L'Autre Pied: Food as Art (but unfortunatley not as food)

Food as art.  Art as food,  G-Star recently called this into question.  Had we strayed too far from what a plate of food was meant to be?  Number one, provide sustenance.  Secondly, taste good.  One and two together should bring happiness.  A belly full of tasty food is a wonderful thing.  Only then should we take into consideration how it looked.  I agreed to a point - two dishes, same ingredients and method deployed - one can taste better if it presented in a more appetising way.  But I can see where he is coming from.  First and foremost when I leave a restaurant I want to have enjoyed the taste of the food I have just eaten.  Only then will I revel in the beauty of its presentation and the chefs techniques.

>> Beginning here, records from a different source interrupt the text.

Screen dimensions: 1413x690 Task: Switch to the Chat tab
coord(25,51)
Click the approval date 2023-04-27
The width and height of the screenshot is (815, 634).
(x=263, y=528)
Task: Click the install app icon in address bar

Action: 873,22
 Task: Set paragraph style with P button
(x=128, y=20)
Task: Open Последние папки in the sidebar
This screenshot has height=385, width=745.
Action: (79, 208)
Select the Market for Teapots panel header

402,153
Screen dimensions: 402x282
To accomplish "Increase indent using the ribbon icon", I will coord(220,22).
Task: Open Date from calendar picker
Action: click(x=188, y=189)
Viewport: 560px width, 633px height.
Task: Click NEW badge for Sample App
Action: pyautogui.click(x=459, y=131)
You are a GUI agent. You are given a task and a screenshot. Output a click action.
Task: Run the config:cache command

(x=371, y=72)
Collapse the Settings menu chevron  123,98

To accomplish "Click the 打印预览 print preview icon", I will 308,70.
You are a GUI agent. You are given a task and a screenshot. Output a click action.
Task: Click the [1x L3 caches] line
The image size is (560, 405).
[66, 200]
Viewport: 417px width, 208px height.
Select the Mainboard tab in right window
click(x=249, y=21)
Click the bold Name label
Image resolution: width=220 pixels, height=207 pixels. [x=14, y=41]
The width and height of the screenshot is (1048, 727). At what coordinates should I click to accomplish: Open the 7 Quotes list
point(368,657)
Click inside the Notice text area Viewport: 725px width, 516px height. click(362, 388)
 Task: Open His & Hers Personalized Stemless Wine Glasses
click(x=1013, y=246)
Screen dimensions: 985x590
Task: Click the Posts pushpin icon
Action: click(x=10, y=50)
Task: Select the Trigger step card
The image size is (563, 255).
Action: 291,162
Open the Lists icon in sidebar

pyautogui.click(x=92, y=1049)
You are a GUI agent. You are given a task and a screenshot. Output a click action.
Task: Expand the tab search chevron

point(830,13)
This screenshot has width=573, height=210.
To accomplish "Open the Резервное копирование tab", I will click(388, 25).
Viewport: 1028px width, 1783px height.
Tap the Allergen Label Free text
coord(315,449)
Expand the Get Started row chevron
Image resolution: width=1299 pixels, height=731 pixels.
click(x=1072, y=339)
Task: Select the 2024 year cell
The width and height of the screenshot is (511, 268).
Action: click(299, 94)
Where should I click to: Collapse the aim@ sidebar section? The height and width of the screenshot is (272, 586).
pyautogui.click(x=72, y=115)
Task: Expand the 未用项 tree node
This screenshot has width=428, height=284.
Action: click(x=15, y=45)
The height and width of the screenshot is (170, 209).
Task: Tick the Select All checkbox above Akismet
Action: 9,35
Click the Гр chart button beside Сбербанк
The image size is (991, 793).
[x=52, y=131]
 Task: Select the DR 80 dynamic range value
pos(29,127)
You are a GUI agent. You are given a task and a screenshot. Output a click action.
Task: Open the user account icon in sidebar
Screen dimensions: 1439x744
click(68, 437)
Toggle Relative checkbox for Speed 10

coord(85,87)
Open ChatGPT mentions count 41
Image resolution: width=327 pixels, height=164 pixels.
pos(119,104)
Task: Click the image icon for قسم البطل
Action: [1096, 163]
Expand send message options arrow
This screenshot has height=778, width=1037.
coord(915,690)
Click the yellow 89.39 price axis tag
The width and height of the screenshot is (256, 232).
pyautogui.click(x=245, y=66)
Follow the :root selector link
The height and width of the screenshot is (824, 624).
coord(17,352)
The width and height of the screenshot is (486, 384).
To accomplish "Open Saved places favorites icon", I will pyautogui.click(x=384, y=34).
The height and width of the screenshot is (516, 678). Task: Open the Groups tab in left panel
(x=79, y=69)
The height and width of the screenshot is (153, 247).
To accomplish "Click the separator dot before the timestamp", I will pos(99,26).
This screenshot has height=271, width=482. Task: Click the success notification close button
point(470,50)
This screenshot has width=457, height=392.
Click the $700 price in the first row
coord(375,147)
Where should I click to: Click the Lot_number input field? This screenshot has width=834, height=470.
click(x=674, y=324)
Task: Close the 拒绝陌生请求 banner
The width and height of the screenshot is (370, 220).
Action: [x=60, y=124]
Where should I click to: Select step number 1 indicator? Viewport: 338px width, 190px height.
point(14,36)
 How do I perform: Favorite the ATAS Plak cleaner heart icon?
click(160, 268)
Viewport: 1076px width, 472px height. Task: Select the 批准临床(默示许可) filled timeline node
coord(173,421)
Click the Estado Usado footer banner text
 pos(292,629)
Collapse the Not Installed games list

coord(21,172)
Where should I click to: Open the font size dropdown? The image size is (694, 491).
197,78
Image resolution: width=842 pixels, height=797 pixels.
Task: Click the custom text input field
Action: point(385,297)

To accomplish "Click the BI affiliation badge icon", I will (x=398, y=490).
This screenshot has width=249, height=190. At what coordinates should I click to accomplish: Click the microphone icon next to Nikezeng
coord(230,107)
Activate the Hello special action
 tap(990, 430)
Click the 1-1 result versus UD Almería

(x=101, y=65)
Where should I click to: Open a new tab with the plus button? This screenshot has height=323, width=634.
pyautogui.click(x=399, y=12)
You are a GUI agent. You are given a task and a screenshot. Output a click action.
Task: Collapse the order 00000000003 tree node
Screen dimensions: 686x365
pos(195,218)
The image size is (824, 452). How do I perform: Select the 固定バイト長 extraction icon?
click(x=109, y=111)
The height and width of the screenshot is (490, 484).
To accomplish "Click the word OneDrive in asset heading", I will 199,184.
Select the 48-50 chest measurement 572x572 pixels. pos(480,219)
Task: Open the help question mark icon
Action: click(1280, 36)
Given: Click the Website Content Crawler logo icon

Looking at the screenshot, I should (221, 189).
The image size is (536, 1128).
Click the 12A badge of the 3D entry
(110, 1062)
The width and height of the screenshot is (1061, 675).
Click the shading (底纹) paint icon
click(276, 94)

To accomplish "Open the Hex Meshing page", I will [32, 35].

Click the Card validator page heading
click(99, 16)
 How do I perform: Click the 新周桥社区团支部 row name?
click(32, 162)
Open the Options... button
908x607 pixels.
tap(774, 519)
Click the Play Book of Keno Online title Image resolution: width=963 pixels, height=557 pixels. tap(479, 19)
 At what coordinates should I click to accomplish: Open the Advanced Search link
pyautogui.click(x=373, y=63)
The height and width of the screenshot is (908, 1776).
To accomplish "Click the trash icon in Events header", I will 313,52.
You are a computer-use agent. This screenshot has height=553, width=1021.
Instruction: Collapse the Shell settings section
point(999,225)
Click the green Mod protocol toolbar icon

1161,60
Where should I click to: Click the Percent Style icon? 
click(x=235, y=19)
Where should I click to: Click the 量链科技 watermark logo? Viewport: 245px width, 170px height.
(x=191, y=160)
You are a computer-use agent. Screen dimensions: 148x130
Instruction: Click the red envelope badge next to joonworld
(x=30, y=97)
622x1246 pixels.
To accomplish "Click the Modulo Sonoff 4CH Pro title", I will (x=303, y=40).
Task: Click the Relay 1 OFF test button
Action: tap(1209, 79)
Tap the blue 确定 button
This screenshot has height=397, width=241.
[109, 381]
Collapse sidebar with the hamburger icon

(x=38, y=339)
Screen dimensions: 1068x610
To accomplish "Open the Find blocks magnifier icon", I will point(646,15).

So it is a great shame when an incredibly talented chef focuses too heavily on technique and presentation and forgets to make it taste good.  Andy Macfadden, it seems, has fallen into that trap.  The food at L'Autre Pied is packed full of technique.  His skill is obvious in every dish.  In the main it also looks beautiful.  Each plate a piece of art.  But did I leave with that warm glow you get from eating wonderful food? Sadly not.

Again I was out with work so the meal was gratis and we didn't have access to the full menu - a pared down two choice offering  instead (although I should at this point commend the restaurant for being incredibly accommodating to those whose choice was restricted).

We shared some amouse bouche - goats curd, okay, the highlight a hare samosa.  A real treat.  The accompanying bread was fantastic - in particular the onion brioche.

We were then given an extra course of what appeared to be a pesto mousse with toasted pine-nuts (no dish was explained - a great shame).  This was fine, it did not get me excited though.

I went for the artichoke - fried to a crisp, it came with parsley oil and blobs of a hazelnut.  The oil was bitter, the hazelnut reminded me of Nutella - it didn't do anything for me. Others had the crab garganelli (kind of like penne) - the pasta was just too thick, the crab got lost, the belper knolle cheese was barely evident.  All in all not that impressive.

Next up was cocoa coated venison, beetroot and smoked goats curd.  The venison was perfect.  Soft, moist, moreish.  The beetroot and the sweet onions worked well but the goats curd was a strange addition.  It also needed something more.  Some dauphinoise potatoes perhaps? Something to offset the sweet and sour combination of cocoa and onions.  Unfortunately it left me wanting.

To end I had the yuzu and mandarin parfait, poppy seeds and yoghurt sorbet.  A dish of techniques - beautifully presented. The parfait was a little sour for my liking, the poppy crisps the highlight of the meal.  But it didn't really all come together.  You can see what is being attempted.  There is sweet and sour, crispy and smooth, even a jelly - tastes and textures contrasting everywhere.  And it looked beautiful.  But it didn't make me happy.

So what to make of L'Autre Pied?  Here is a restaurant blessed with an exceptionally talented chef.  There is no doubt Andy Macfadden can cook.  A mountain of effort has been put into each dish.  No one can say the cooking is lazy.  But that breeds problems.  I think that the kitchen is trying so hard to let everyone out front know that they are top of their game, that they have forgotten what it is their are meant to be doing - cooking food that leaves you full and happy.  Sadly L'Autre Pied, despite the obvious talent, falls at the first hurdle.